22 de setembro de 2008

Dois meses sem vovô

Eu não conto de propósito.
Juro.
Eu não fico me martelando, escrava de registros e datas e recordes e médias e cálculos, para que os números me saltem à mente.
Eles simplesmente vêm.
Eu simplesmente sei que dia é hoje, quanto tempo se passou...
Eu associo memórias logicamente, mesmo que eu não queira. Meu esforço, às vezes, é para deixar de lembrar sempre, deixar de saber que dia é aquele.
E hoje faz dois meses que meu avô morreu.

10 de setembro de 2008

Acolhimento

Quando eu era pequena, dormir na casa de meu pai sempre era o ato final de um dia gostoso. Como a gente não se via muito, como não havia convívio diário, os encontros com ele eram preparados para ser especiais: dias cheios, idas e vindas, passeios, sol, risadas, almoços e jantares, tudo cheio de alegria. Minhas memórias sobre isso são deliciosas, as sensações que me vêm são de muita satisfação e felicidade.

Depois que as horas passavam e as atividades se esgotavam, chegávamos em casa exaustos, eu e Pedro, meu irmão mais velho, mas nunca livres da árdua tarefa de encarar banho e escovação de dentes. Era difícil manter olhos abertos àquela altura...

Enquanto, então, nos vestíamos e preparávamos as coisas para o dia seguinte, meu pai ia cumprir também o seu ritual. Prontos, eu e Pedro deitávamos e esperávamos ele voltar. Aí meu pai, sereno, entrava no quarto, desdobrava os cobertores já colocados nos pés das camas, sacudia para deixá-los bem soltos e, num movimento embalado umas duas ou três vezes antes do levantamento final, ele cobria cada filho.
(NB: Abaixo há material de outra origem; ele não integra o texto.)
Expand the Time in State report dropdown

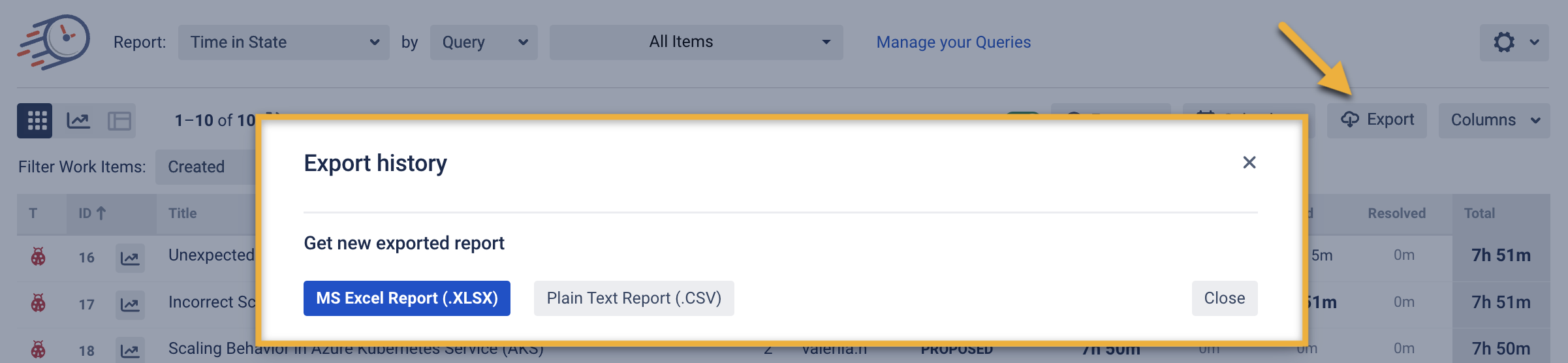(283, 42)
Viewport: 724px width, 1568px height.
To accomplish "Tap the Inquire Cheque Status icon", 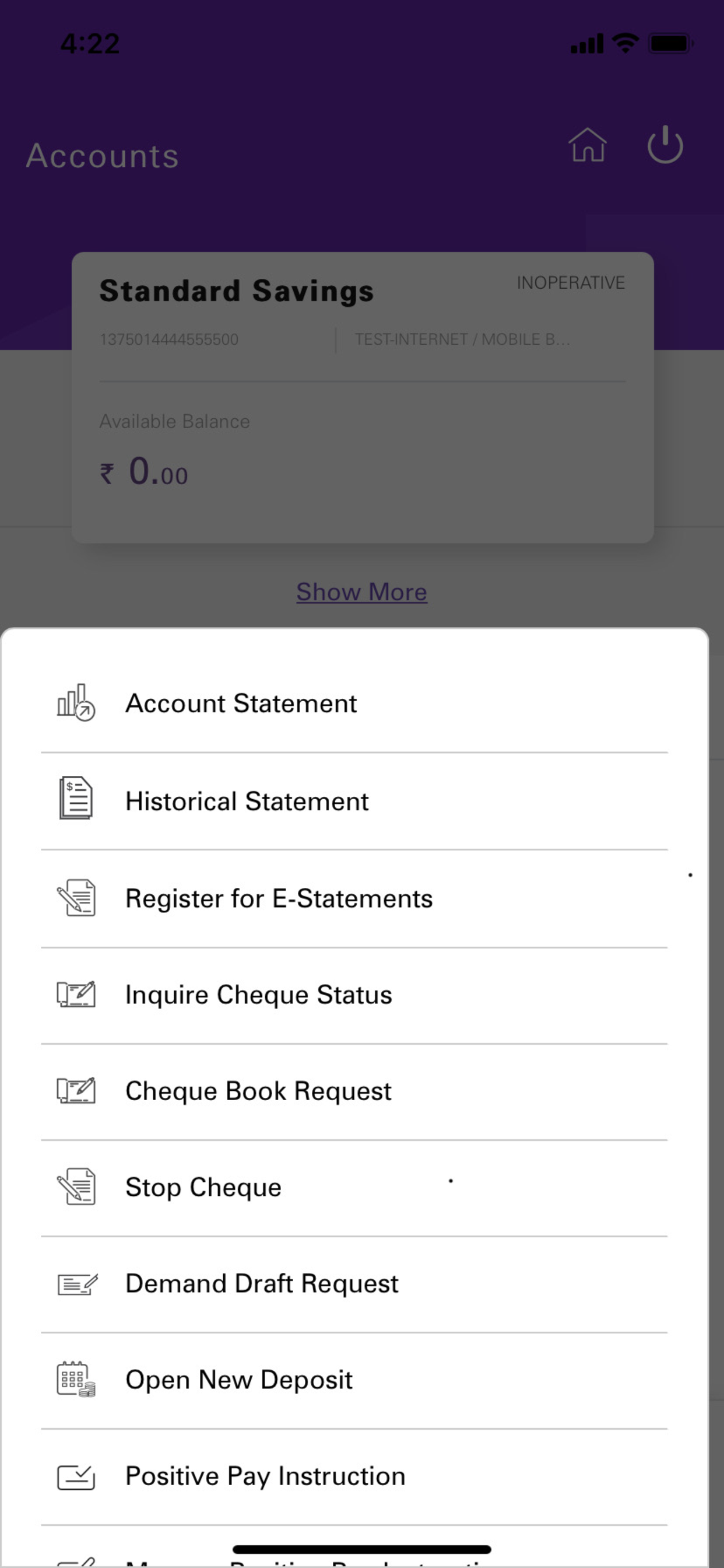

Um beijo no rosto, um "boa noite" suave no ouvido e o apagar da luz embalavam o sono de modo incomparável.

A soma daquilo tudo – cansaço feliz, banho tomado, lençol limpinho e cheiroso, o ventinho que ainda hoje consigo sentir, o toque do cobertor sobre o corpo e a presença intensa do meu pai – faz esta cena ser a minha maior referência de carinho.
Para mim, não há gesto mais carinhoso do que cobrir alguém.